Султан, как только русский ушел, встал и направился в другую сторону, в свой кабинет, лишь только бросил одному из слуг:
— Француза ко мне!
Уже через пять минут посол Франции в Османской империи Шарль ла Валетт стоял перед султаном. Французу с трудом удавалось сдерживать улыбку. Русский посол сработал так, будто бы Франция ему специально заплатила денег за подобное поведение. Буквально немного учтивости, несколько уступок, и Османская империя могла выйти из-под контроля Франции, частично Англии, и пойти на переговоры с Россией. И среди турок были те, кто мог бы повлиять на ситуацию и договориться с русскими. Устали османы от поражений от России, уже слабо верили в свою победу.
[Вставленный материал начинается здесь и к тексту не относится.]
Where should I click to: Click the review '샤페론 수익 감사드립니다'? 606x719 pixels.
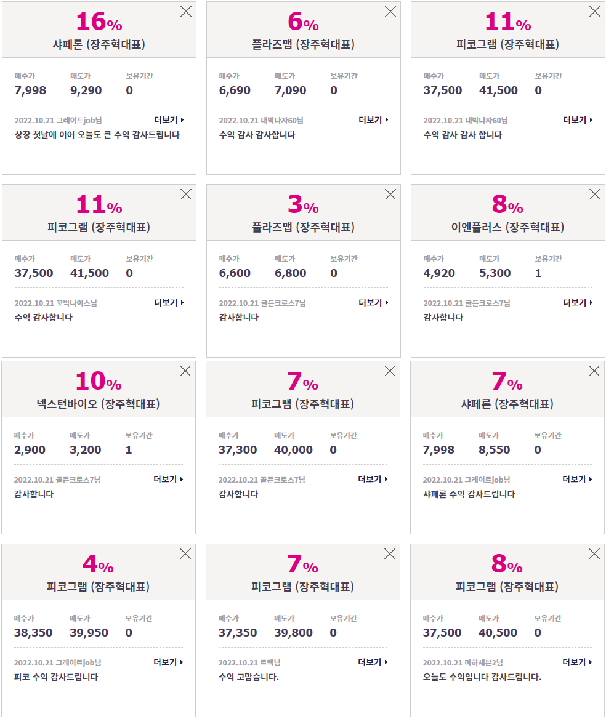[469, 494]
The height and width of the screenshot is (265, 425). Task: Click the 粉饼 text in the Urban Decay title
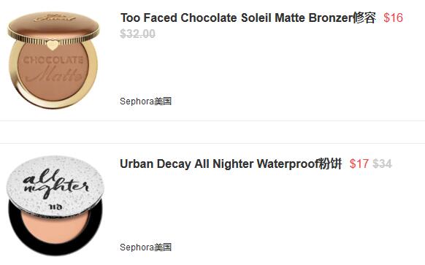coord(330,164)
Теперь же султану нужно сохранять лицо после того, как ему показали зад.
— Через два дня начнётся война. Османская империя не готова. Готовы ли к войне Франция? — к решительным голосом спрашивал султан.
Правитель Османов был настолько раздражён поведением русского посла, что ему с трудом удавалось сохранять остатки благоразумия. Он чуть было прямо приёмном зале не объявил войну России. И теперь вся эта решительность была направлена на французского посла.
— Немедленно отвечайте! По вашему наущению, я затеял всю эту игру. Где очередная партия обещанного оружия? — уже не говорил, а кричал султан.